[Excerpts from a dataset]
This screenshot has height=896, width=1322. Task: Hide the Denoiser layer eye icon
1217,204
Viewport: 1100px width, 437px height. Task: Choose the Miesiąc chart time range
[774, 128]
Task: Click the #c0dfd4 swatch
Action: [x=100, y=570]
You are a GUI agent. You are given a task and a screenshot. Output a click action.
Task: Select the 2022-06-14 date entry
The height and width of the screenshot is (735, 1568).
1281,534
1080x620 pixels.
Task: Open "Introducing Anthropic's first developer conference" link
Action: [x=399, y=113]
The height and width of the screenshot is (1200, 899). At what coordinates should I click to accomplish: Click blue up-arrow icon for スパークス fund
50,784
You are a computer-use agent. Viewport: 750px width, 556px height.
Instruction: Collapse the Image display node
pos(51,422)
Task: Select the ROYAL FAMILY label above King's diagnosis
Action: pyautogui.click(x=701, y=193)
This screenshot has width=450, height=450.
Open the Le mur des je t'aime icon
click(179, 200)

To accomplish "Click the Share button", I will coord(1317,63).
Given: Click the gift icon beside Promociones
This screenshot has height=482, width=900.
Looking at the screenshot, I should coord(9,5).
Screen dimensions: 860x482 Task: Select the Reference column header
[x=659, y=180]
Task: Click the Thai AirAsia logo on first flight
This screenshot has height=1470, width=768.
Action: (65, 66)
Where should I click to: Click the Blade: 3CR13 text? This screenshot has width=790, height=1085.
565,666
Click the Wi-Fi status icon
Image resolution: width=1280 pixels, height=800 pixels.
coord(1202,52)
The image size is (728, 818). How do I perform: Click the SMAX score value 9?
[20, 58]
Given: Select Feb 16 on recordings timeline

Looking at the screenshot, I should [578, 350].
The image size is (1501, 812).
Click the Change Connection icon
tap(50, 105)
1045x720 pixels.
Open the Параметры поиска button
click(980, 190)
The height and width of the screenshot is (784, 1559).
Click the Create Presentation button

> _Assigned task_: An exact, complete copy of the records is the expected answer.

> _Written answer_:
This screenshot has height=896, width=1322. Task: Hide the Denoiser layer eye icon
1217,204
Viewport: 1100px width, 437px height. Task: Choose the Miesiąc chart time range
[774, 128]
Task: Click the #c0dfd4 swatch
Action: [x=100, y=570]
You are a GUI agent. You are given a task and a screenshot. Output a click action.
Task: Select the 2022-06-14 date entry
The height and width of the screenshot is (735, 1568).
1281,534
1080x620 pixels.
Task: Open "Introducing Anthropic's first developer conference" link
Action: [x=399, y=113]
The height and width of the screenshot is (1200, 899). At what coordinates should I click to accomplish: Click blue up-arrow icon for スパークス fund
50,784
You are a computer-use agent. Viewport: 750px width, 556px height.
Instruction: Collapse the Image display node
pos(51,422)
Task: Select the ROYAL FAMILY label above King's diagnosis
Action: pyautogui.click(x=701, y=193)
This screenshot has width=450, height=450.
Open the Le mur des je t'aime icon
click(179, 200)

To accomplish "Click the Share button", I will coord(1317,63).
Given: Click the gift icon beside Promociones
This screenshot has height=482, width=900.
Looking at the screenshot, I should coord(9,5).
Screen dimensions: 860x482 Task: Select the Reference column header
[x=659, y=180]
Task: Click the Thai AirAsia logo on first flight
This screenshot has height=1470, width=768.
Action: (65, 66)
Where should I click to: Click the Blade: 3CR13 text? This screenshot has width=790, height=1085.
565,666
Click the Wi-Fi status icon
Image resolution: width=1280 pixels, height=800 pixels.
coord(1202,52)
The image size is (728, 818). How do I perform: Click the SMAX score value 9?
[20, 58]
Given: Select Feb 16 on recordings timeline

Looking at the screenshot, I should [578, 350].
The image size is (1501, 812).
Click the Change Connection icon
tap(50, 105)
1045x720 pixels.
Open the Параметры поиска button
click(980, 190)
The height and width of the screenshot is (784, 1559).
Click the Create Presentation button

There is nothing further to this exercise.